At $9.95 and an unassuming 128 pages, including the occasional ad, the MoneySense Guide to the Perfect Portfolio is in fact the Couch Potato Portfolio espoused by MoneySense magazine for several years now.

The reason advisers and managers don’t want you to see it is because it defines the perfect portfolio as an easy-to-assemble collection of low-cost index funds or exchange-traded funds (ETFs). And as the name suggests, it doesn’t take a lot of skill or effort to set up and maintain.

But why a book about passive investing with index funds or ETFs? Haven’t regular MoneySense articles and other sources covered the bases by now?

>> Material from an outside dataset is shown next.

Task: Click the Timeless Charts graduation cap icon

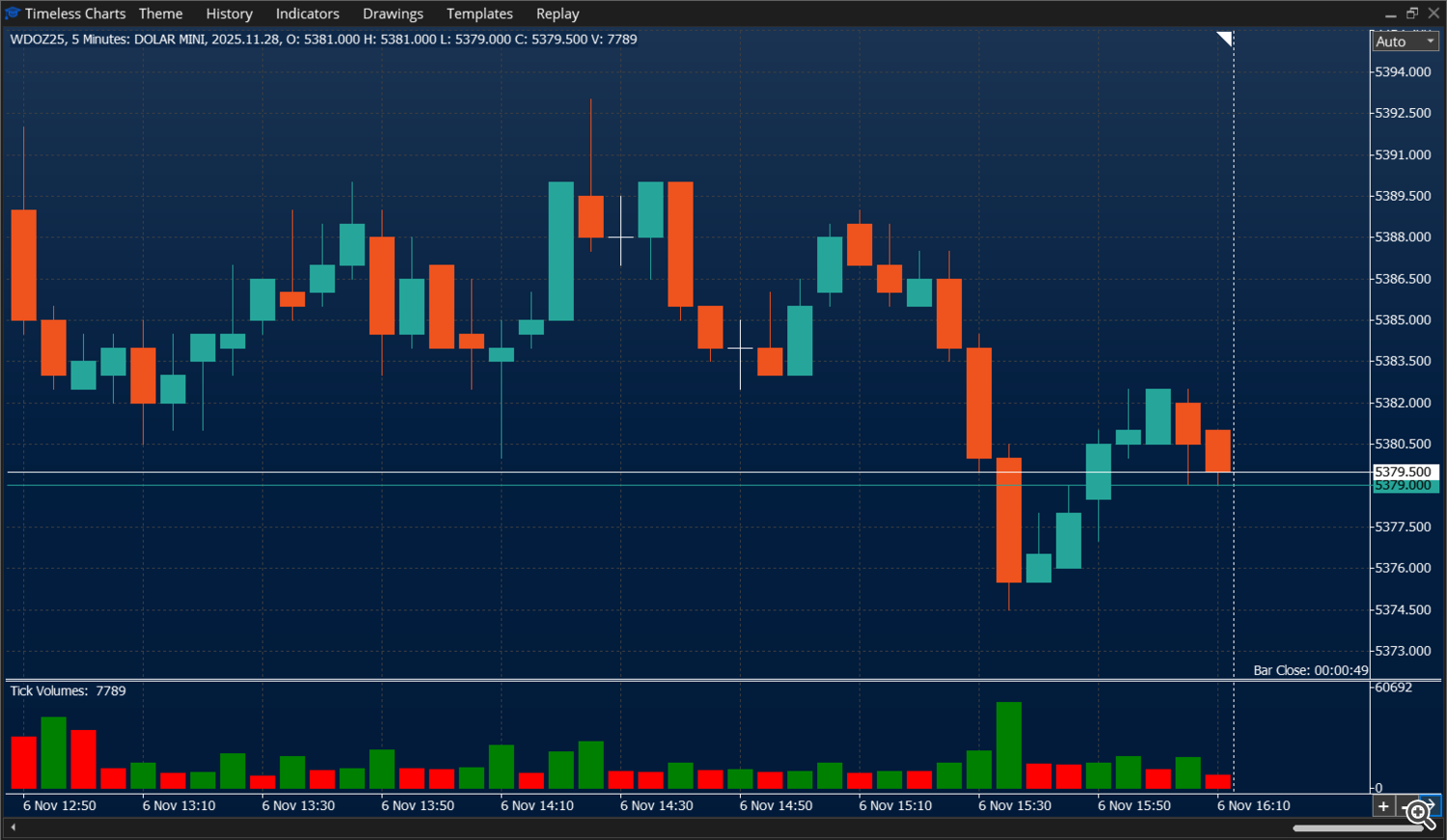Action: 12,13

The editors at MoneySense say that despite the Couch Potato’s relative simplicity they have “come to appreciate that the Couch Potato strategy isn’t always so easy to execute.” The challenges include the nuts and bolts of setting up a savings/investing plan, determining risk tolerance, choosing assets, discerning wrinkles in ETF and index-fund offerings, opening up brokerage accounts, placing buy and sell orders, rebalancing, and having the discipline to stay the course.

Many of these details can be found separately in financial blogs such as Canadian Capitalist, but the book conveniently gathers it all in one place.

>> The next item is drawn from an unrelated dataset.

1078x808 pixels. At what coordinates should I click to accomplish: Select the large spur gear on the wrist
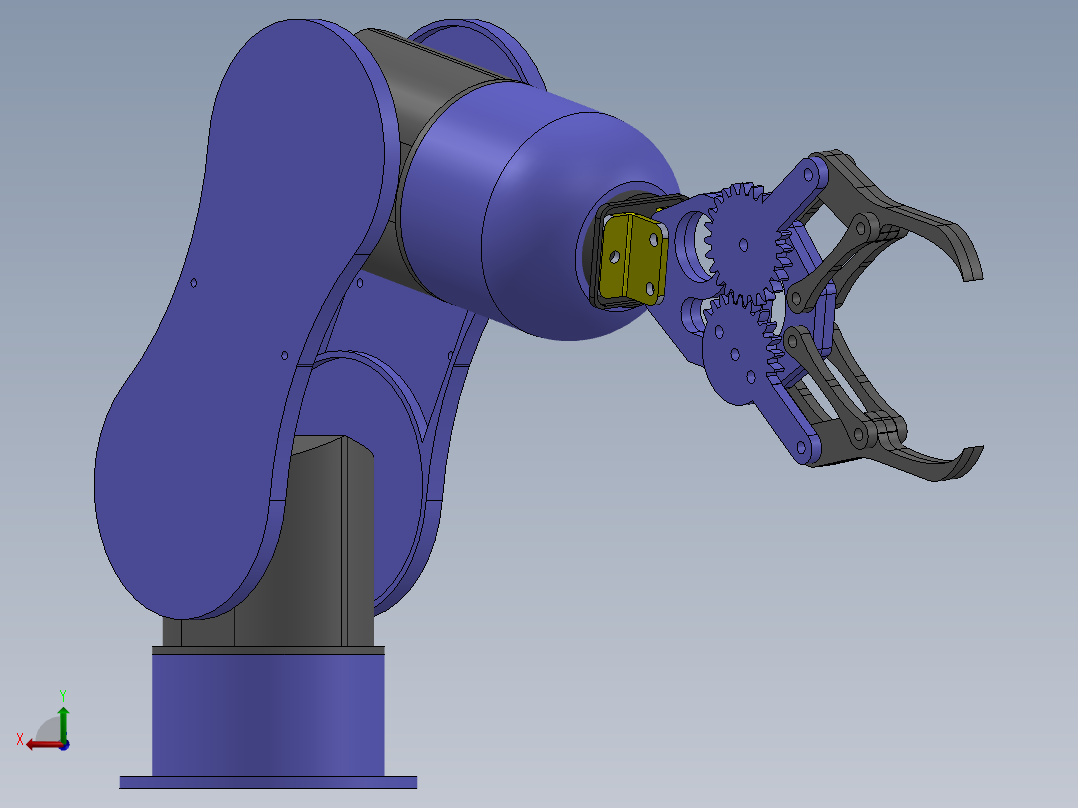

And veteran journalist, author and blogger Dan Bortolotti does a great job of conveying the information in a clear, concise manner. One area where his clarity rings through is a discussion on minimizing the high, poorly disclosed currency fees on foreign investments traded within RRSPs. Investors can cut such costs by opening an account with a brokerage that allows U.S. dollars inside an RRSP, washing trades (asking a broker to skip the currency conversions when selling one U.S. security to buy another) and doing the “Norbert gambit” (buying an interlisted stock in Canada and journaling it over to the U.S. side for a sale).

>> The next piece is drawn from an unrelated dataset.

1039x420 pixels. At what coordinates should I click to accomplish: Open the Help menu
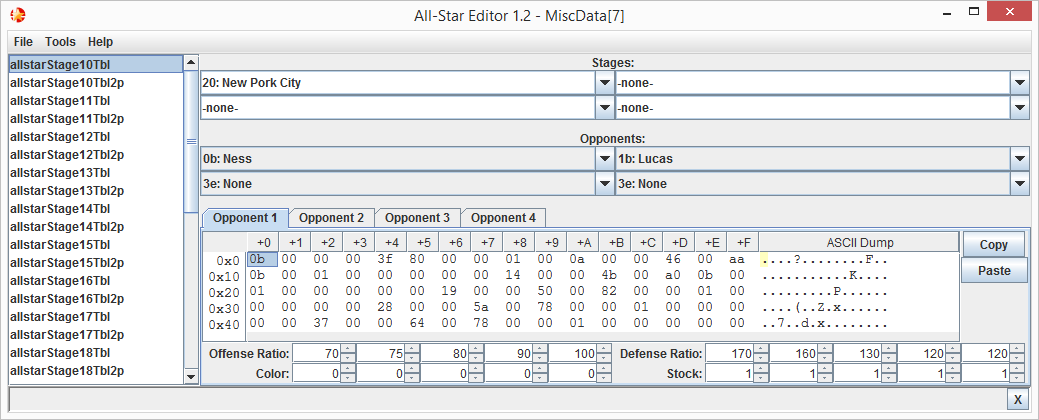click(x=100, y=42)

A strong first chapter presents the case for passive investing, summarizing highlights from the supporting academic literature and quoting investing legends such as Ben Graham and Warren Buffett on recommending index investing. Capping it off is testimony from Andrew Hallam, an investor who for years beat the market by picking stocks. However, after witnessing Legg Mason’s Bill Miller blow up following a 15-year run of outperforming the market, he decided to convert to passive investing.

The Perfect Portfolio ends just as strongly in discussing the virtue of staying the course. “The truth is, it`s often easier to become a passive investor than to stay a passive investor,” Bortolotti acknowledges. There is a lot of temption out there, ranging from the brother-in-law who made a bundle in penny stocks (when your index funds were losing money), to the news reports about some brilliant forecaster, or a can`t-miss trend in interest rates. But with the leveling effect of efficient markets, these shiny lights burn out over time.

For beginning or discouraged investors, MoneySense Guide to the Perfect Portfolio, is certainly worth a read. There is still a lot more Couch Potato advocates can do in terms of spreading the word and gaining converts. Passive investing has grown in popularity in recent years but the amount of money in mutual funds is still about 20 times the amount in ETFs. This little manual, widely available and attractively priced during the peak shopping season of the year, should serve to accelerate the shift away from actively managed funds.